Ein wichtiger Streitpunkt im Ukraine-Konflikt scheint gelöst: OSZE-Beobachter könnten bald Waffen tragen. Russlands Außenminister Lawrow erklärte, er habe nichts gegen "Pistolen zur Verteidigung".


Die russische Regierung hat sich erstmals damit einverstanden erklärt, dass Beobachter der Organisation für Sicherheit und Zusammenarbeit in Europa (OSZE) bei ihrem Einsatz im Osten der Ukraine bewaffnet sein können. Einige OSZE-Beobachter könnten künftig bewaffnet sein, etwa "mit Pistolen zu ihrer Verteidigung", sagte der russische Außenminister Sergej Lawrow im Staatssender Rossija.

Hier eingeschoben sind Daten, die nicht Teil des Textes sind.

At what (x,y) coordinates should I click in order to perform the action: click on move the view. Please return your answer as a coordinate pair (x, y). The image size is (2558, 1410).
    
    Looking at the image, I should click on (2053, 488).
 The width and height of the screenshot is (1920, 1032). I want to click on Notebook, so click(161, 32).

Bislang wird der brüchige Waffenstillstand zwischen den prorussischen Separatisten im Osten der Ukraine und den ukrainischen Regierungstruppen von nicht bewaffneten OSZE-Beobachtern überwacht. OSZE-Chef Lamberto Zannier hatte sich zur Entsendung bewaffneten Personals in die Ukraine bereit erklärt, sofern alle Konfliktparteien einverstanden seien. Moskau war jedoch bislang stets gegen eine bewaffnete Friedensmission.

Der bewaffnete Konflikt in der Ostukraine begann im April 2014. Inzwischen stieg die Zahl der Toten auf 9400. Die Ukraine wirft Russland vor, den Konflikt durch Waffenlieferungen und personelle Verstärkung der Separatisten in den Regionen Donezk und Lugansk zu schüren.